The BAM spectral fluorescence standards have been designed for use as liquid fluorescence standards, i.e., as ethanolic dye solutions. Advantages of liquid fluorescence standards are a homogeneous chromophore distribution, flexibility with respect to emitter concentration and measurement geometry, and ease of format adaptation. Such liquid standards can be utilized for calibrating and characterizing different fluorescence instruments such as fluorescence spectrometers, microtiter plate readers, and fluorescence microscopes. Also, dye solutions closely resemble typically measured liquid samples and are not prone to local photobleaching effects as well as to polarization effects, contrary to solid fluorescence standards. As dye solutions have a limited shelf life of a few months, the fluorescence standards are provided as solid dyes. BAM provides a SOP for RM handling and usage, including the preparation of the dye solutions using ethanol of high purity and documentation on the storage conditions of the standards and their shelf life.

Extending the BAM Calibration Kit to the NIR with two novel NIR fluorophores

To expand the wavelength range of the BAM Calibration Kit from 300-730 nm, we developed the novel fluorescence standards BAM-F007 and BAM-F009 and certified their emission spectra in ethanol, extending from 580 nm to 940 nm (Figure 1).
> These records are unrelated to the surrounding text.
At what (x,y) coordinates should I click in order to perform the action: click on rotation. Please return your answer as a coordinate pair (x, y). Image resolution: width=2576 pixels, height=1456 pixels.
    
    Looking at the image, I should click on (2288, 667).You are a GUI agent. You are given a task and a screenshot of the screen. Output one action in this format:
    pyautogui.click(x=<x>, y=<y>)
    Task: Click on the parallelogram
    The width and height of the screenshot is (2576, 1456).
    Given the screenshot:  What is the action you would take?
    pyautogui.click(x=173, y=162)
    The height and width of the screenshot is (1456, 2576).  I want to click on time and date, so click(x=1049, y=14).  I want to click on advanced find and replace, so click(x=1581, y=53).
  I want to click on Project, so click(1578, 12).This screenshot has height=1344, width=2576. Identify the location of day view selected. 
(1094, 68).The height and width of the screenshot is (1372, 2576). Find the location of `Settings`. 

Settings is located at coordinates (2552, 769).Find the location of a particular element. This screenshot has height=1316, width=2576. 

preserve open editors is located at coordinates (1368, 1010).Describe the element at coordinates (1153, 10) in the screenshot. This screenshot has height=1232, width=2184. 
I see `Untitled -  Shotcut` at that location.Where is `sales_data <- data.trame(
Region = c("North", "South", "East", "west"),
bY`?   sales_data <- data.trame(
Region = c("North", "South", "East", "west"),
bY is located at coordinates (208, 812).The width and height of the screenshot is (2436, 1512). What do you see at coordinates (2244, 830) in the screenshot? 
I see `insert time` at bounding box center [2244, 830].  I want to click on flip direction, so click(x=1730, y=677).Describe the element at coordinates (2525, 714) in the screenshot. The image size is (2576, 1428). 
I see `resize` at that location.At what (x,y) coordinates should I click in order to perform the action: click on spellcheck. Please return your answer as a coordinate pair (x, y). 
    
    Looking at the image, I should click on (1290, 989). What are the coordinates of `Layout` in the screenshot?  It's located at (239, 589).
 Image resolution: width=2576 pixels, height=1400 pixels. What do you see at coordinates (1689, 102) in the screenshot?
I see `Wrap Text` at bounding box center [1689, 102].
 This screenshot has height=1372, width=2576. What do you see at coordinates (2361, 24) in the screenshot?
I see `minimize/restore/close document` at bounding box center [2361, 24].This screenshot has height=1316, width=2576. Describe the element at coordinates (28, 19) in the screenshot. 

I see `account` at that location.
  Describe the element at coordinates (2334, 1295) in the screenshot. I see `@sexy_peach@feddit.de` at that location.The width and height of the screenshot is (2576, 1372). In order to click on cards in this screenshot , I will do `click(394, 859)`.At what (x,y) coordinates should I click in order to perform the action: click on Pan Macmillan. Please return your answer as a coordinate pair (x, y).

Certification involved the calculation of the respective wavelength-dependent uncertainty budgets including contributions from homogeneity and stability studies. Thereby, fluorescence instruments can now be traceably calibrated from 300 nm to 940 nm, enabling comparable fluorescence measurements in the UV/vis/NIR.

Future Work 

In the future, the applicability of the BAM Calibration Kit for calibrating fluorescence instruments such as microplate readers and fluorescence microscopes is explored and the assessment of aging-induced changes in spectral sensitivity. This also includes the development of fluorescence standards for the emerging short-wave infrared (SWIR) to improve the comparability of fluorescence measurements > 1000 nm.

Figure 1. Working principle of the BAM Calibration Kit F001-F005 and the BAM certified instrument independent emission spectra of the seven kit components.